Además de nuevo líder del PP, Pablo Casado nació (1981) y se crió en Palencia y es diputado por Ávila desde 2011, prueba de sus fuertes vínculos con Castilla y León. Sin embargo, en junio de 2016 Casado cometió un error al ironizar sobre la ciudad castellano-leonesa más poblada, Valladolid, en un mitin en Zamora, otra localidad de esta región: «Mi hermano vivió aquí, era funcionario. Es funcionario. Ahora está en Valladolid. Nadie es perfecto. Ha tenido una mala carrera profesional», señaló el presidente del PP. «Estaba en Zamora y lo han degradado a la capital, a la que dicen que es capital de Castilla y León», apostilló.

Mi hermano está en Valladolid: ha tenido una mala carrera profesional»

Sus palabras fueron recogidas por la prensa autonómica que, según El Norte de Castilla, «se metió en un jardín». Este lunes han sido recordadas en la red social Twitter por la periodista de eldiario.es Laura Cornejo.

El primero en responder fue el igualmente polémico alcalde vallisoletano Óscar Puente, que en Twitter ataca y bloquea por doquier. «Hay días tontos y tontos todos los días», criticó Puente. Además, Casado tildó a Valladolid de «capital», cuando Castilla y León no tiene capitalidad (aunque los edificios administrativos se hallan en Valladolid).

Óscar Puente respondió «hay días tontos y tontos todos los días»

Casado tuvo que salir a la palestra en plena campaña para las elecciones generales del 26 de junio de 2016, celebradas solo cuatro días después de la metedura de pata.
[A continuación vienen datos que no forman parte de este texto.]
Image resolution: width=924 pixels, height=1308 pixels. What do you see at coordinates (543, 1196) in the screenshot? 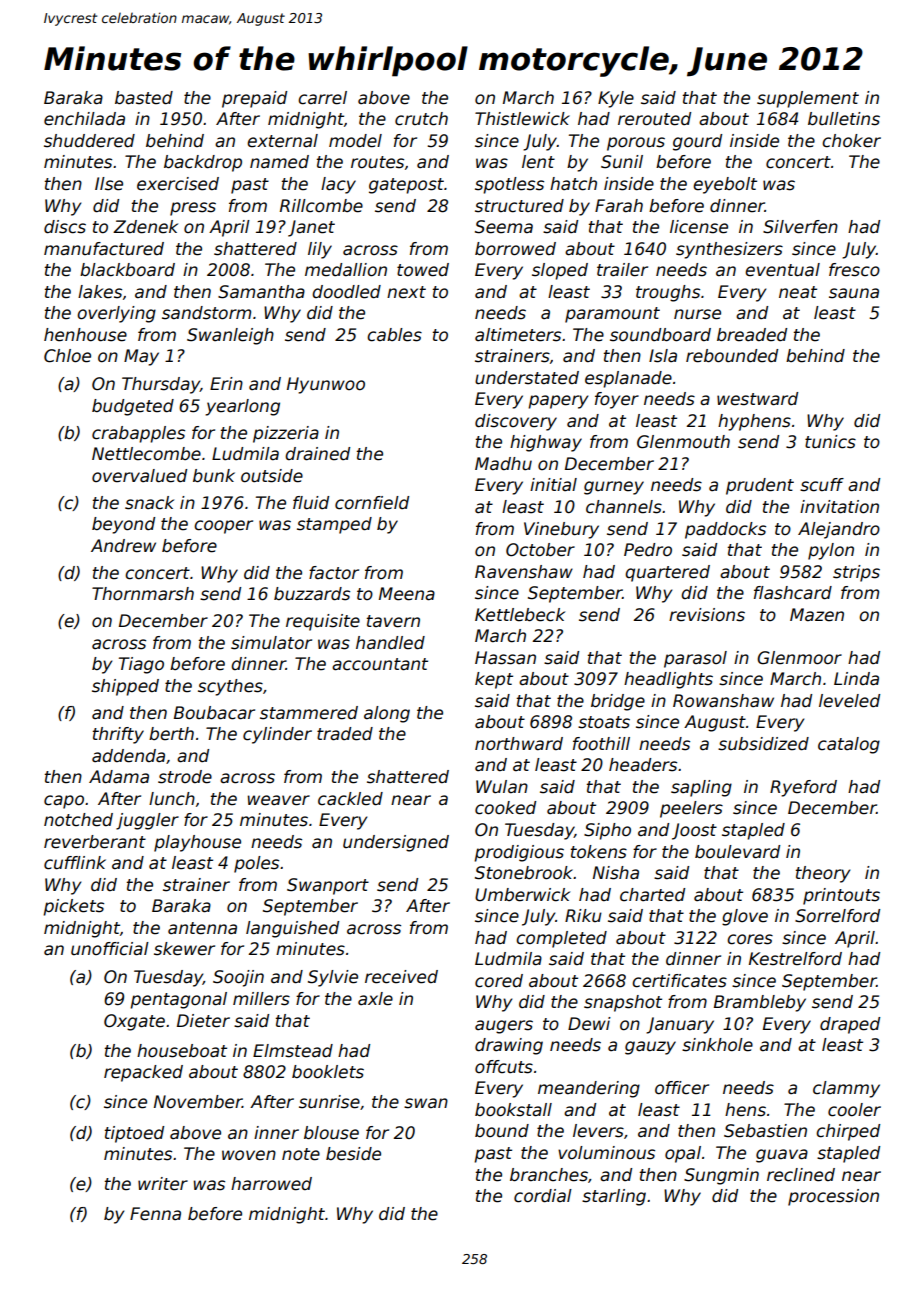
I see `cordial` at bounding box center [543, 1196].
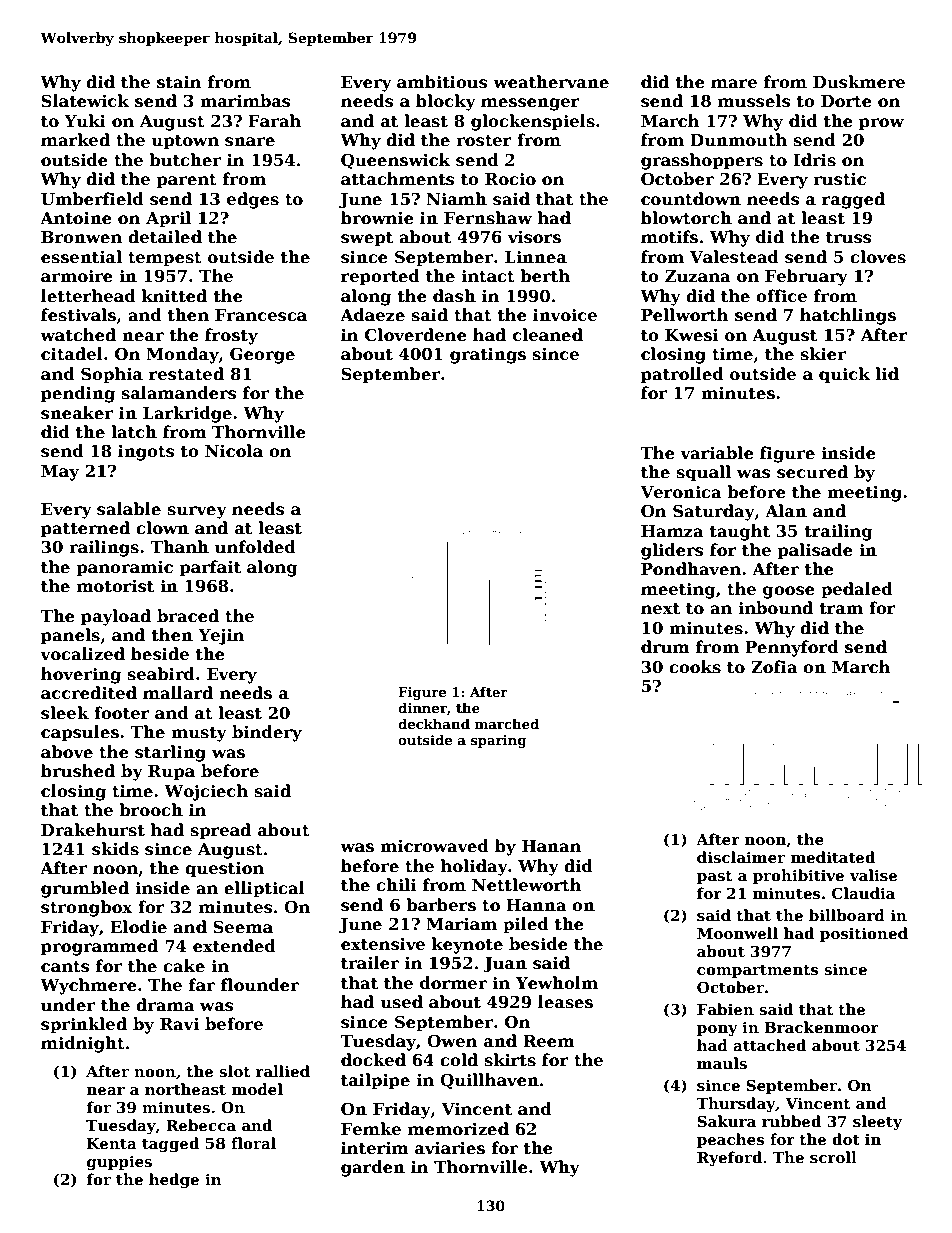 This image has height=1233, width=952. Describe the element at coordinates (565, 315) in the image. I see `invoice` at that location.
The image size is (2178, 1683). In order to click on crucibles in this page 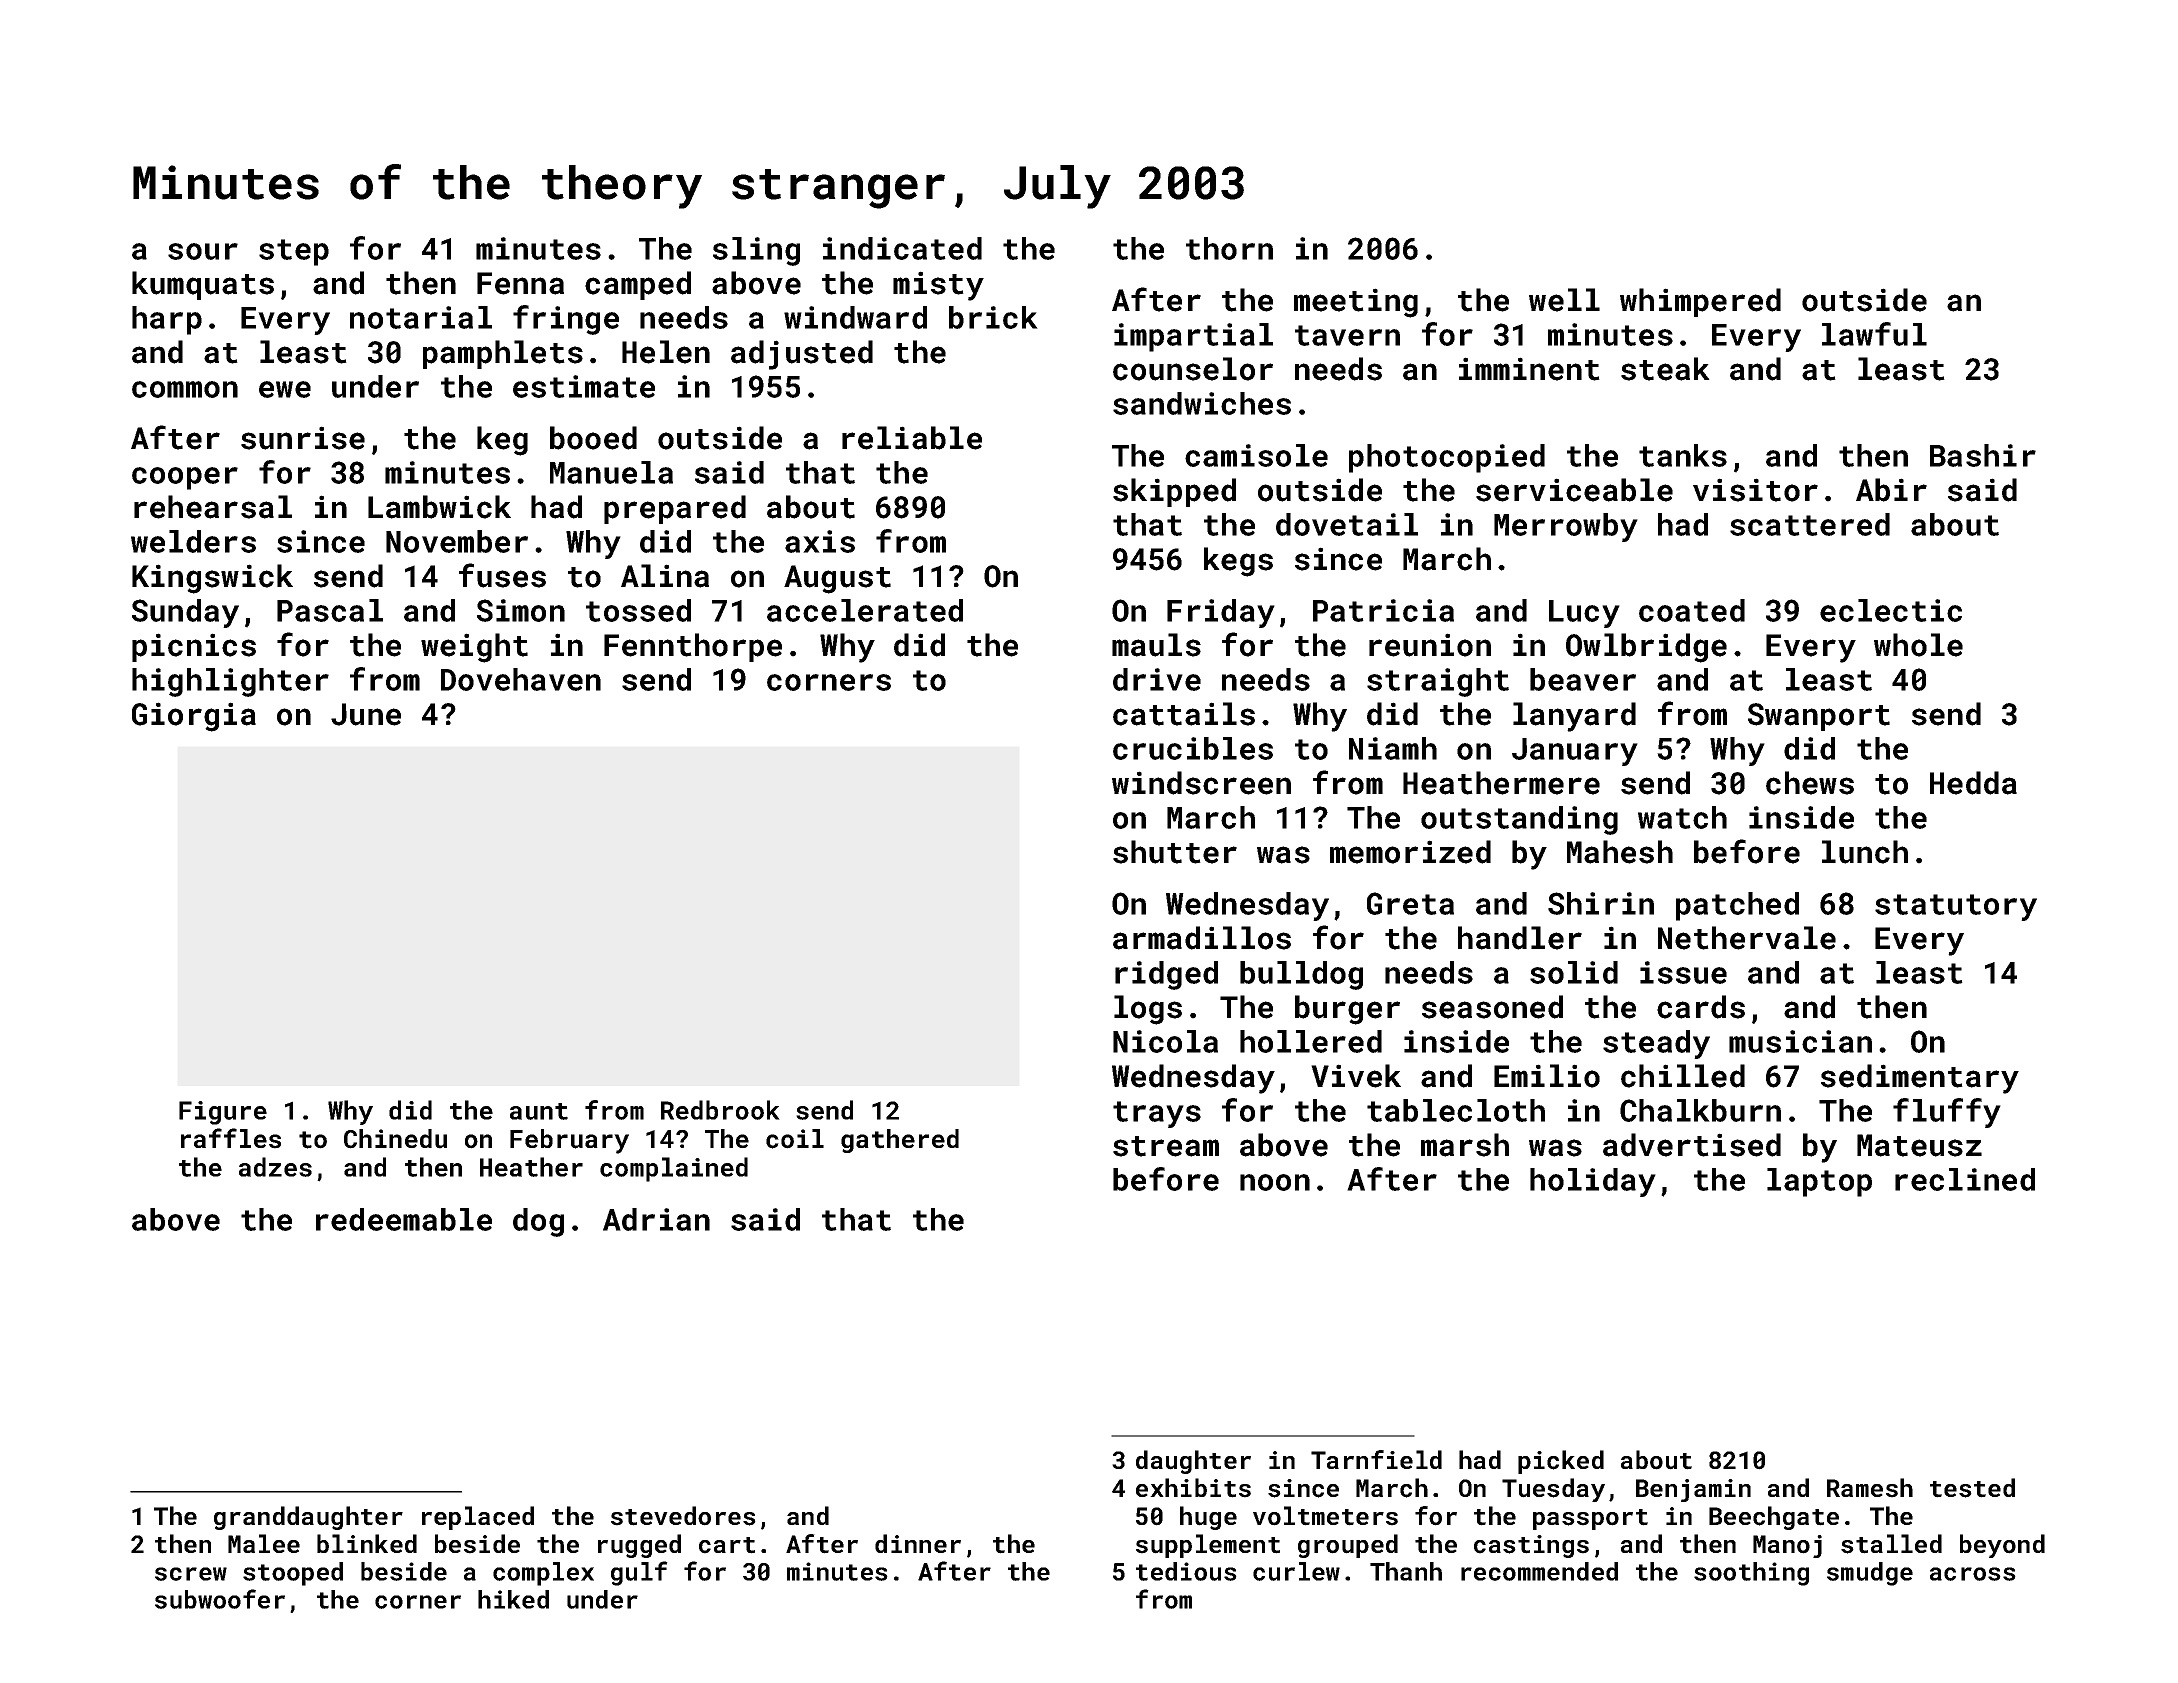, I will do `click(1193, 748)`.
Aseguró que su tono era «irónico». «Mi respeto por Valladolid es de sobra conocido y por eso se puede utilizar la ironía, algo, por cierto, muy utilizado por Delibes aunque parece que a él se le entendía mejor que a mí», justificó Casado, apelando al autor de El Hereje o Las Ratas.

Entonces Casado era una joven promesa popular bien situada en el aparato del partido, y su dedicatoria a la ciudad bañada por el Pisuerga pasó desapercibida. Hoy, ya de líder del por ahora partido más votado del país, sus palabras vuelven a sonar por las redes. Su rival Soraya Sáenz de Santamaría es, por cierto, vallisoletana.